──────── INFORMATION GIVEN
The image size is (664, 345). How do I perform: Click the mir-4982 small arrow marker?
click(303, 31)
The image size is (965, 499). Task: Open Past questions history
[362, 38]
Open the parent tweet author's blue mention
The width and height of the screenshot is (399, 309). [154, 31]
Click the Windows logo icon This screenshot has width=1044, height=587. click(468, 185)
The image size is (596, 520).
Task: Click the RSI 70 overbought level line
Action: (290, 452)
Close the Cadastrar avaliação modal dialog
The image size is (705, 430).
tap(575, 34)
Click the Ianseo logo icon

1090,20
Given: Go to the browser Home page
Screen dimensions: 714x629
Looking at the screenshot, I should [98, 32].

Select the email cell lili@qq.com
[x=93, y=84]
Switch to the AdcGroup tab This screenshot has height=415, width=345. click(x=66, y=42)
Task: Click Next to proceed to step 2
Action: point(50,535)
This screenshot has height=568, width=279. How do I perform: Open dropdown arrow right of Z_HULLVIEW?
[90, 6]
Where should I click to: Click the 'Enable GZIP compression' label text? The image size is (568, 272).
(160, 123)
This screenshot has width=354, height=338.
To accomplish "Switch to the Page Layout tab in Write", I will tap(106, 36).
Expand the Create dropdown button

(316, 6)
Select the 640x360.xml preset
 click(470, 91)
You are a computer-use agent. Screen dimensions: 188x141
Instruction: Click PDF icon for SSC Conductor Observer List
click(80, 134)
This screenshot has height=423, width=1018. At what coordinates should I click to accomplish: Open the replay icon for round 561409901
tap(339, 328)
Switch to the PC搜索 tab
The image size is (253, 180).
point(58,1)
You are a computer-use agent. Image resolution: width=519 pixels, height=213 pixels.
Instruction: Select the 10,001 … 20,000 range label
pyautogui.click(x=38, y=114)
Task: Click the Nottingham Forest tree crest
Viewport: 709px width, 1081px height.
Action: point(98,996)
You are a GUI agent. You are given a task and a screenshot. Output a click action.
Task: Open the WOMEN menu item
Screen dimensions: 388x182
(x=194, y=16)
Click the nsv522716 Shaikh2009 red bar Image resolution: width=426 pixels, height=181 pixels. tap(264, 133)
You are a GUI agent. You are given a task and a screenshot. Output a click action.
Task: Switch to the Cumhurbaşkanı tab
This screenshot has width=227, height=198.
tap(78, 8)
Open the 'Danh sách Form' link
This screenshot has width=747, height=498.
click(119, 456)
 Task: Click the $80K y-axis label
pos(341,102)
────────────────
# PROBLEM STATEMENT
Look above for the line containing "This screenshot has height=568, width=279."; copy from it through the last line, exactly, and nothing more.

# TASK RESPONSE
This screenshot has height=568, width=279. How do I perform: Open dropdown arrow right of Z_HULLVIEW?
[90, 6]
Where should I click to: Click the 'Enable GZIP compression' label text? The image size is (568, 272).
(160, 123)
This screenshot has width=354, height=338.
To accomplish "Switch to the Page Layout tab in Write", I will tap(106, 36).
Expand the Create dropdown button

(316, 6)
Select the 640x360.xml preset
 click(470, 91)
You are a computer-use agent. Screen dimensions: 188x141
Instruction: Click PDF icon for SSC Conductor Observer List
click(80, 134)
This screenshot has height=423, width=1018. At what coordinates should I click to accomplish: Open the replay icon for round 561409901
tap(339, 328)
Switch to the PC搜索 tab
The image size is (253, 180).
point(58,1)
You are a computer-use agent. Image resolution: width=519 pixels, height=213 pixels.
Instruction: Select the 10,001 … 20,000 range label
pyautogui.click(x=38, y=114)
Task: Click the Nottingham Forest tree crest
Viewport: 709px width, 1081px height.
Action: point(98,996)
You are a GUI agent. You are given a task and a screenshot. Output a click action.
Task: Open the WOMEN menu item
Screen dimensions: 388x182
(x=194, y=16)
Click the nsv522716 Shaikh2009 red bar Image resolution: width=426 pixels, height=181 pixels. tap(264, 133)
You are a GUI agent. You are given a task and a screenshot. Output a click action.
Task: Switch to the Cumhurbaşkanı tab
This screenshot has width=227, height=198.
tap(78, 8)
Open the 'Danh sách Form' link
This screenshot has width=747, height=498.
click(119, 456)
 Task: Click the $80K y-axis label
pos(341,102)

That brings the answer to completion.